Abstract

We demonstrate that zinc (0.1 to 0.3 mmol/L) induces aggregation of washed platelet suspensions. Higher concentrations (1 to 3 mmol/L) of zinc were needed to aggregate platelets in platelet-rich plasma obtained from blood anticoagulated with low-molecular-weight heparin, probably due to the binding of zinc to the plasma proteins. Zinc- induced aggregation of normal washed platelets required added fibrinogen and no aggregation occurred with thrombasthenic platelets or with normal platelets pretreated with a monoclonal antibody (10E5) that blocks the platelet fibrinogen receptor. These data indicate that the platelet membrane fibrinogen receptor-glycoproteins IIb and IIIa mediate the effect of zinc. Zinc-induced aggregation was blocked by the agent TMB-8, which interferes with the internal calcium flux, and by prostacyclin, which elevates platelet cyclic adenosine monophosphate levels. Zinc-induced aggregation was not accompanied by thromboxane synthesis or by the secretion of dense-body serotonin and was not affected by preexposure of platelets to acetylsalicylic acid. Experiments with creatine phosphate/creatine phosphokinase showed that the zinc effect on platelets was independent of extracellular adenosine diphosphate (ADP).
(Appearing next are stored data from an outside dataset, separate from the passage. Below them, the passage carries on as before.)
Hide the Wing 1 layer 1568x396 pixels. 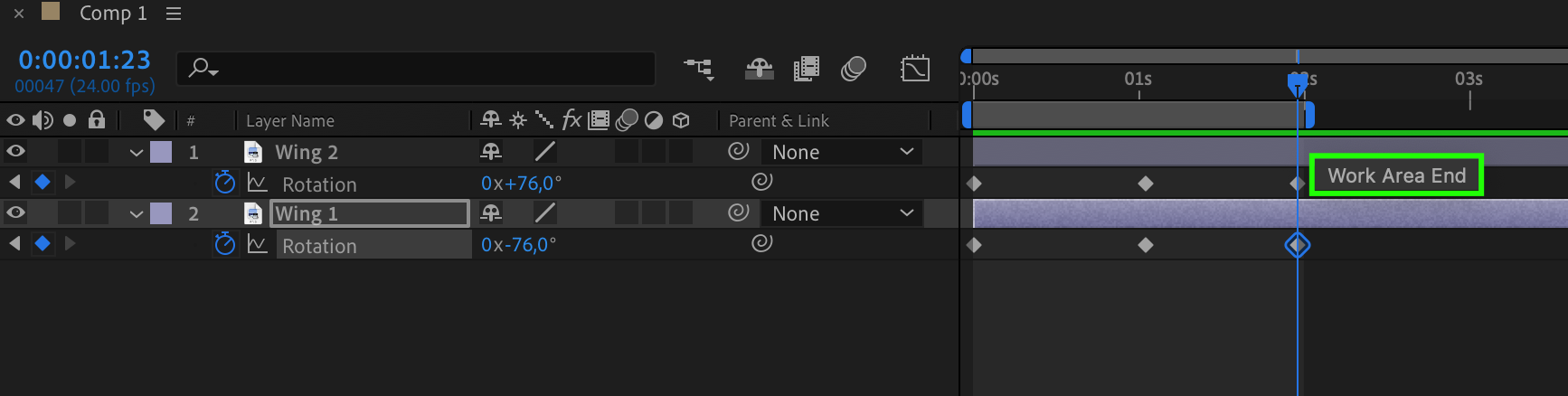tap(15, 212)
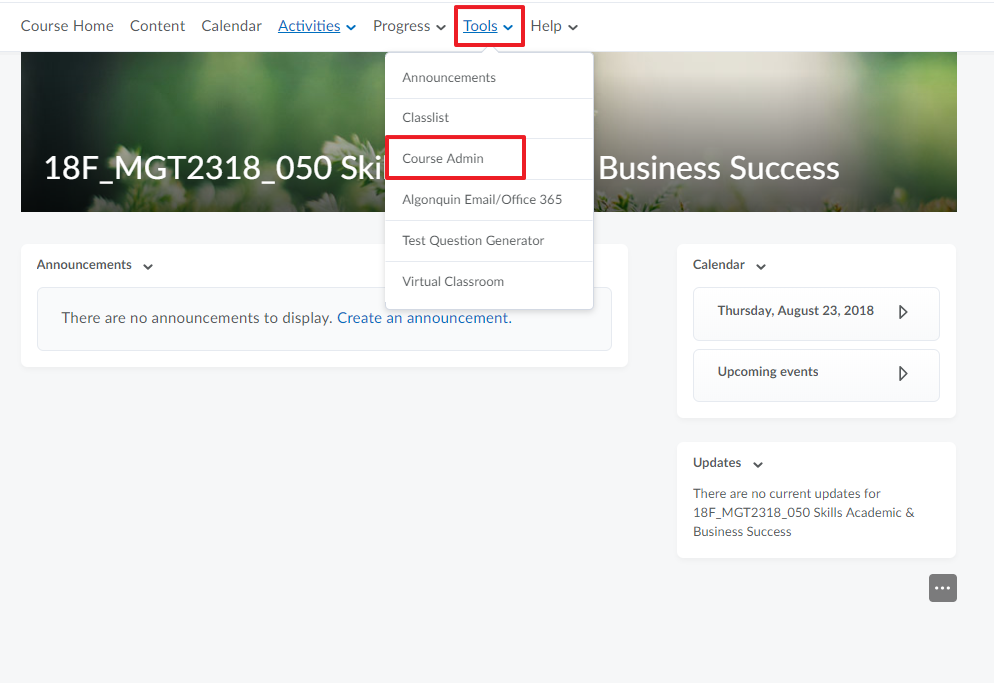
Task: Click the three-dots more options button
Action: click(942, 588)
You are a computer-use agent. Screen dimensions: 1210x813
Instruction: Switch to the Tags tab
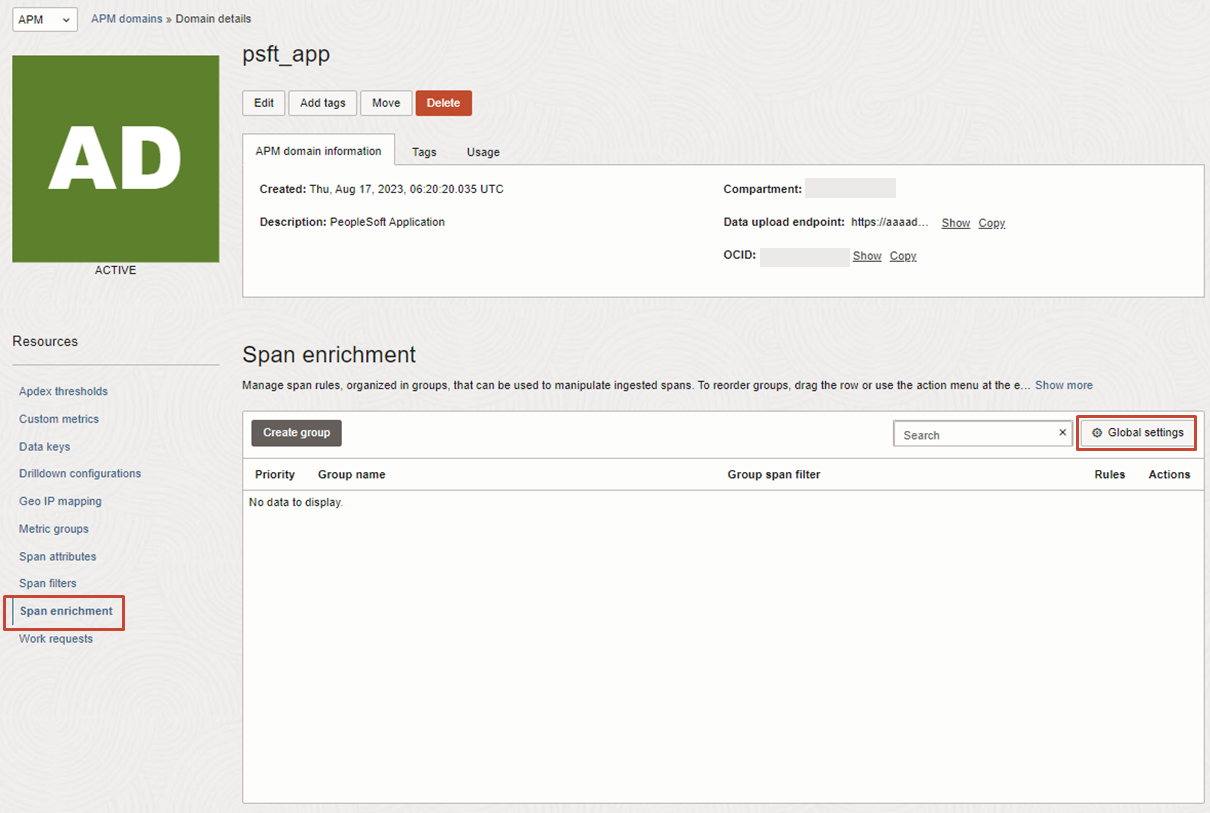424,151
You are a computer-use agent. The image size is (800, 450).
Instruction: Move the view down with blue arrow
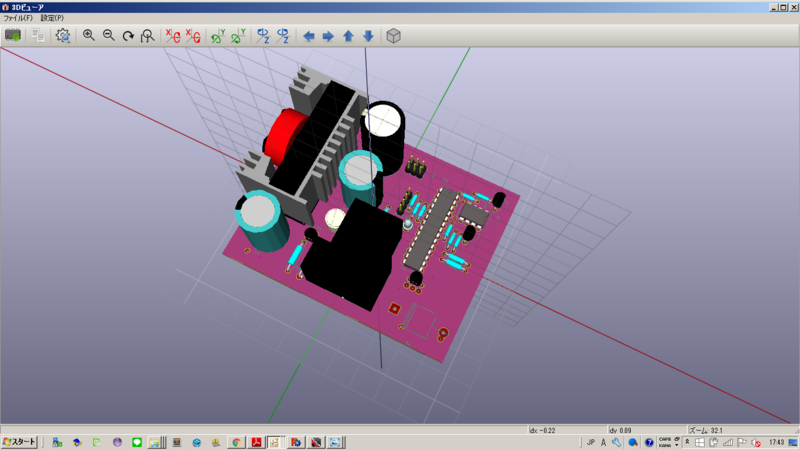(368, 36)
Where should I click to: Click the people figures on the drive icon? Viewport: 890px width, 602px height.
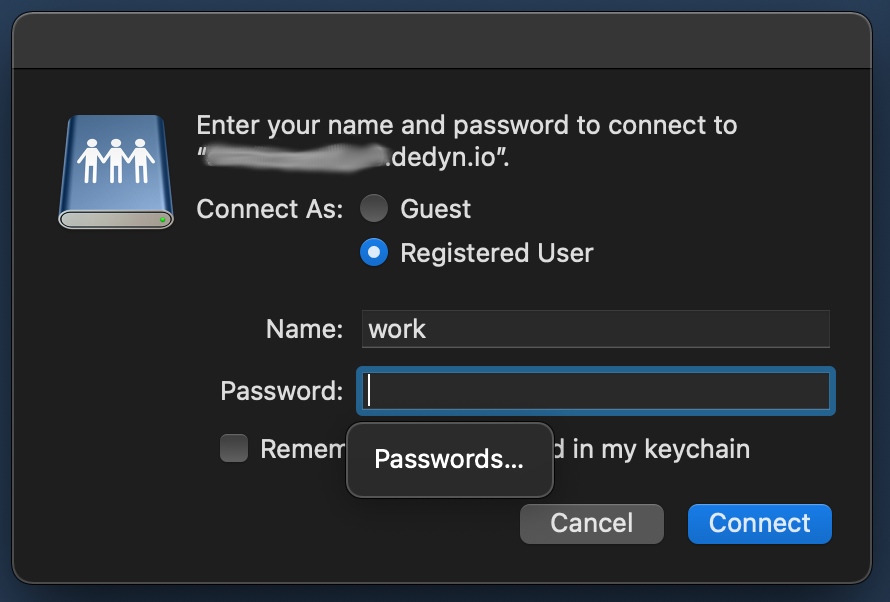click(116, 161)
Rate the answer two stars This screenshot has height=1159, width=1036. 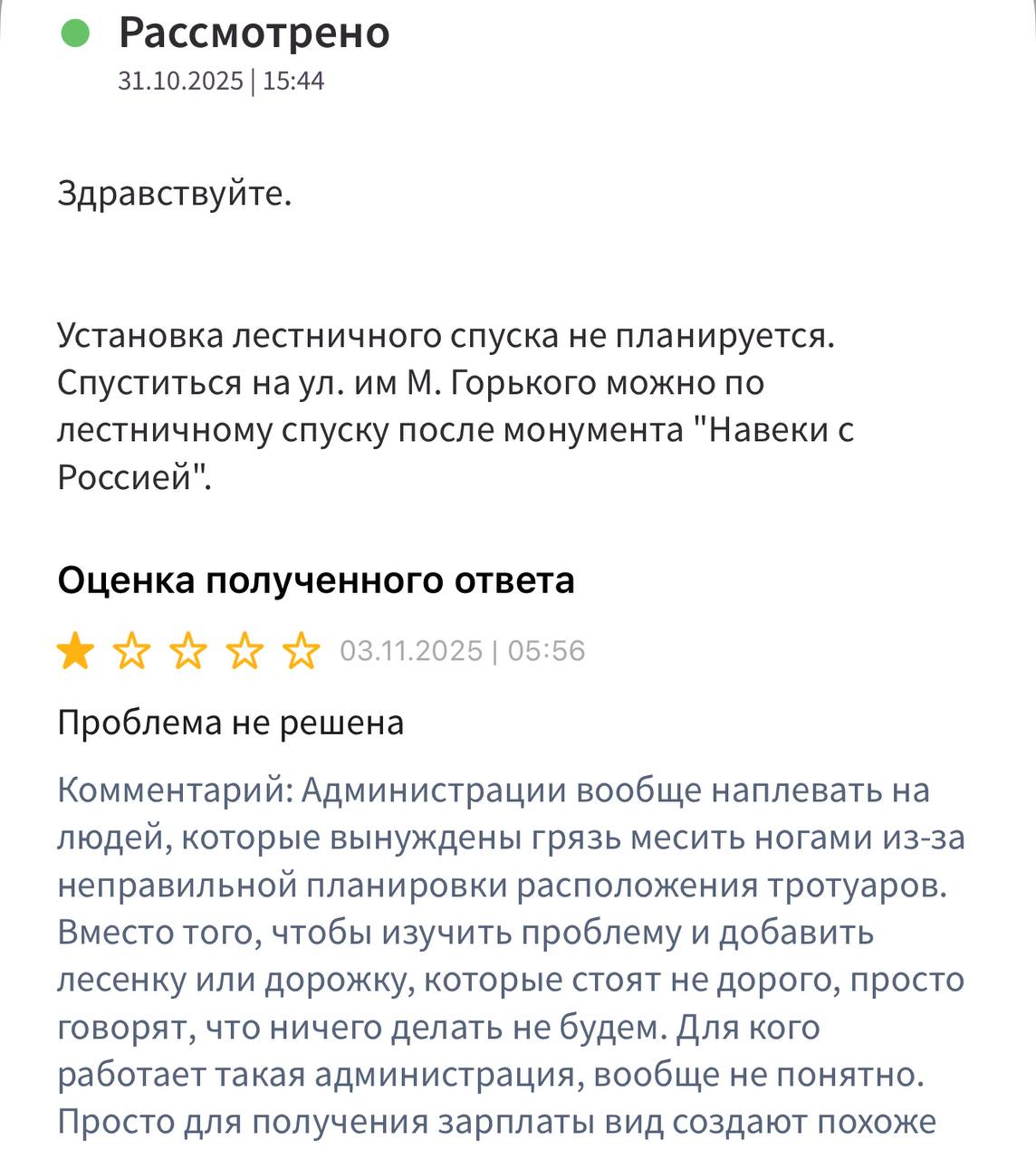pyautogui.click(x=132, y=651)
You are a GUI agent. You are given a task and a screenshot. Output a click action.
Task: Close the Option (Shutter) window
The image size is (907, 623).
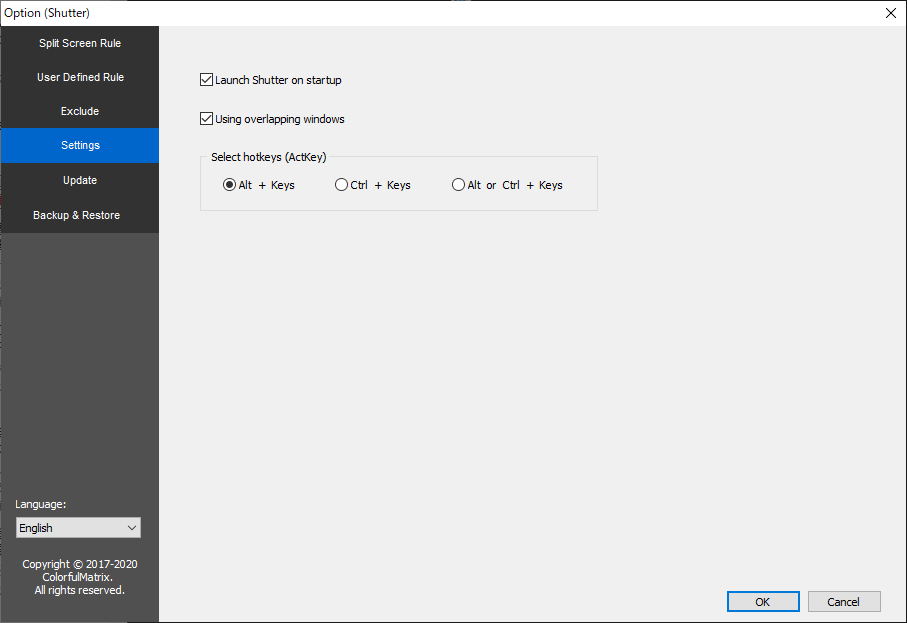(890, 13)
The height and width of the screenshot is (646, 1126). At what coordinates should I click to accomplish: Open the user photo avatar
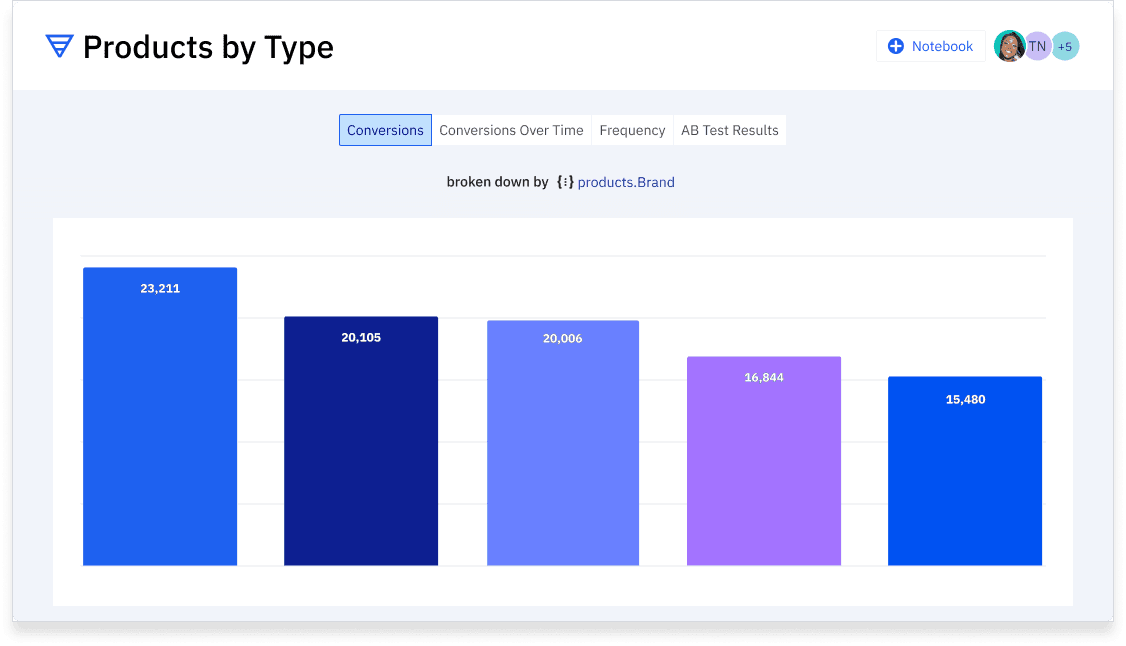click(1009, 46)
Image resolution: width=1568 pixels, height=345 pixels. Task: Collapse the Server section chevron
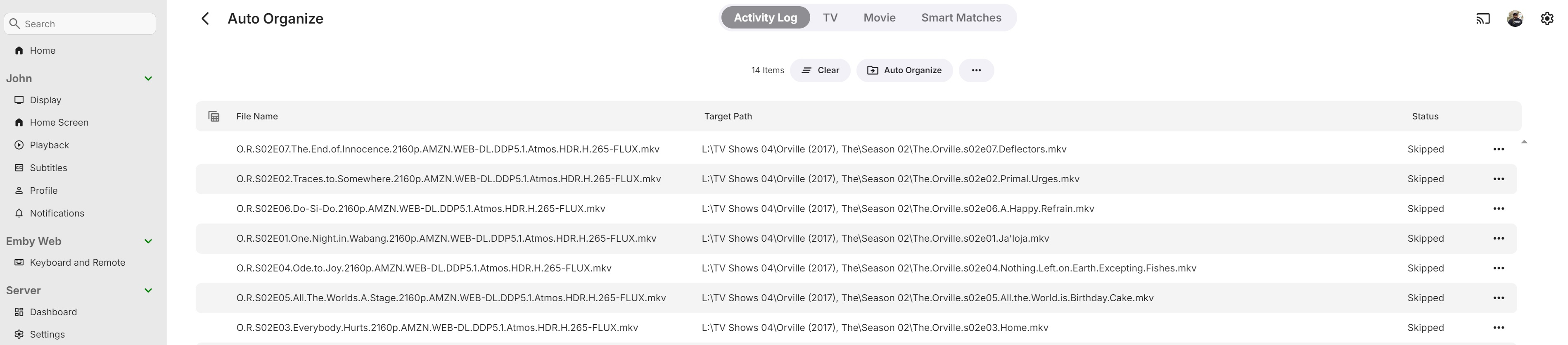click(x=148, y=291)
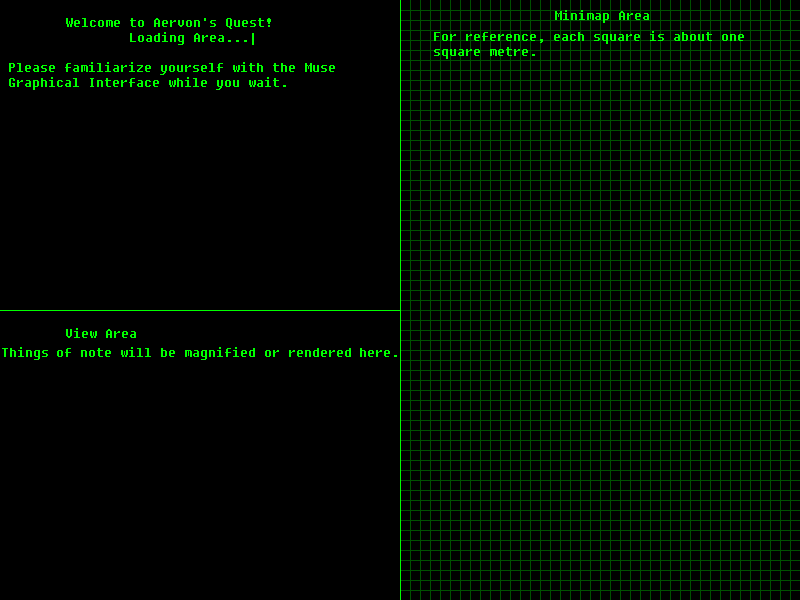Screen dimensions: 800x600
Task: Click the "View Area" heading
Action: click(x=101, y=334)
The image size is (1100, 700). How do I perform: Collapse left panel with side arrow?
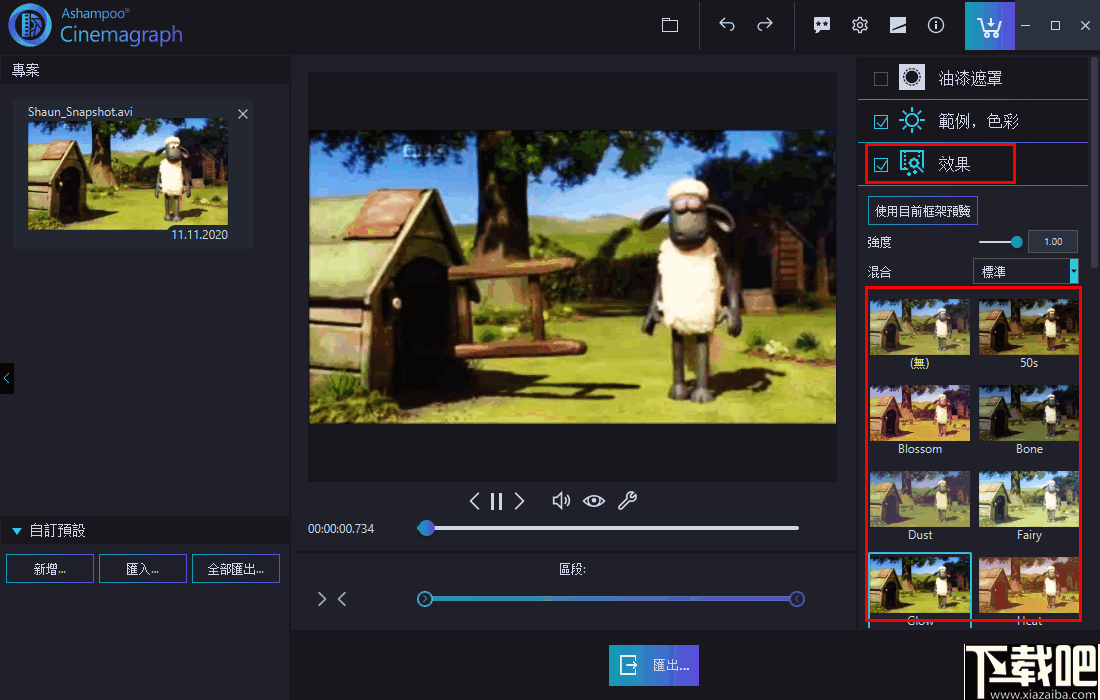coord(7,378)
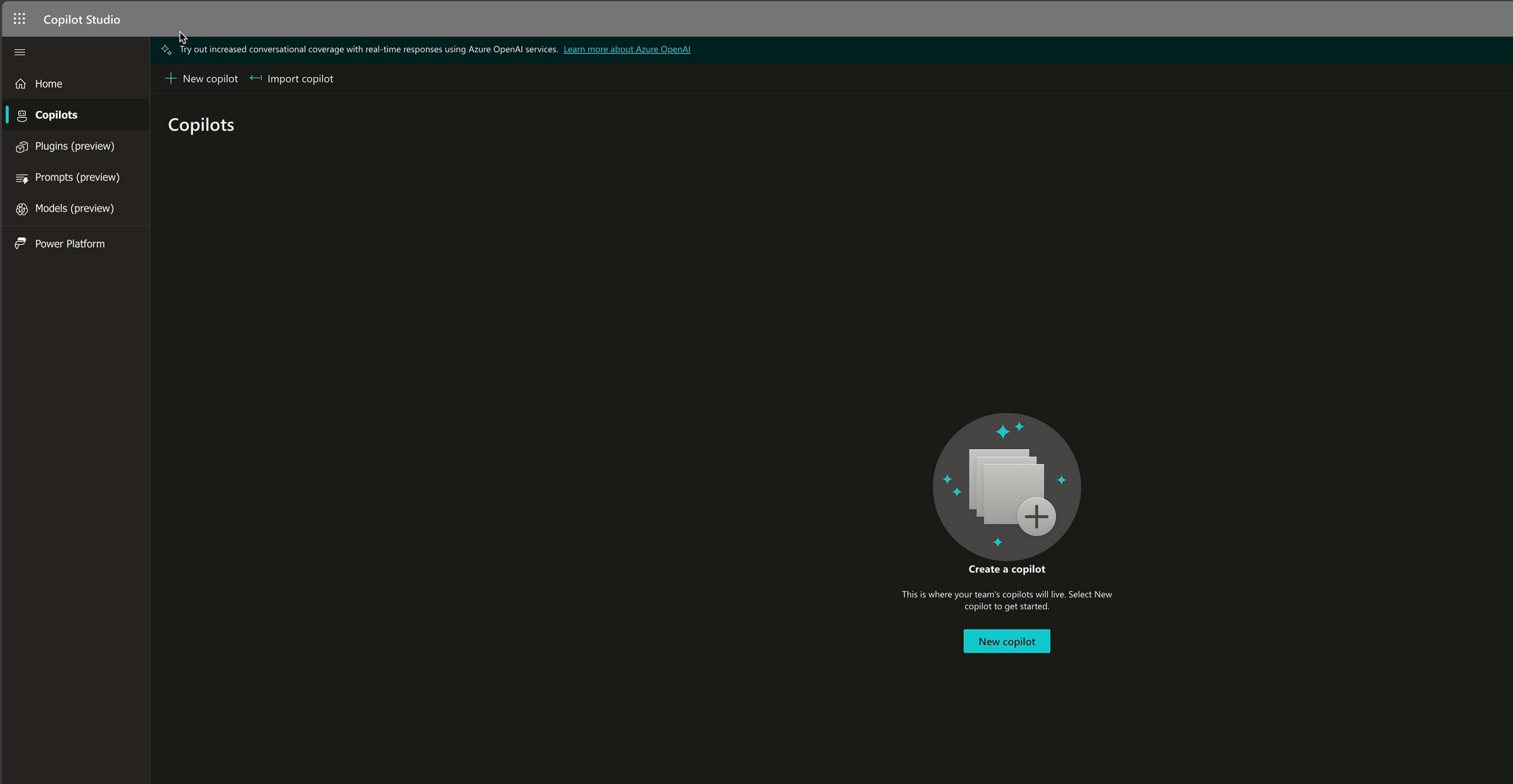Click the Plugins icon in the sidebar
Screen dimensions: 1513x784
click(x=22, y=147)
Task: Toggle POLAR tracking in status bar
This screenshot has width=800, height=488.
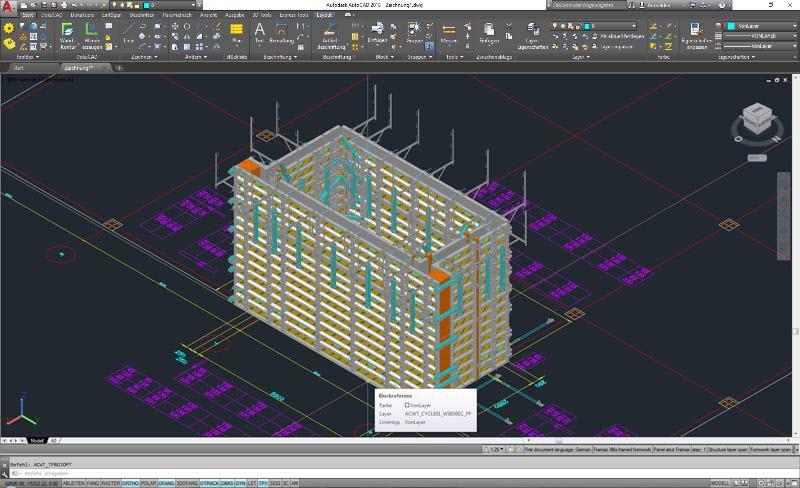Action: [x=150, y=483]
Zinc had an additive effect when platelet aggregation was stimulated with subthreshhold concentrations of collagen or ADP. Together with the known effects of nutritional zinc on in vivo bleeding, on platelet aggregation, and on lipid metabolism, the results suggest that zinc may have an important bearing on normal hemostasis, thrombosis, and atherosclerosis.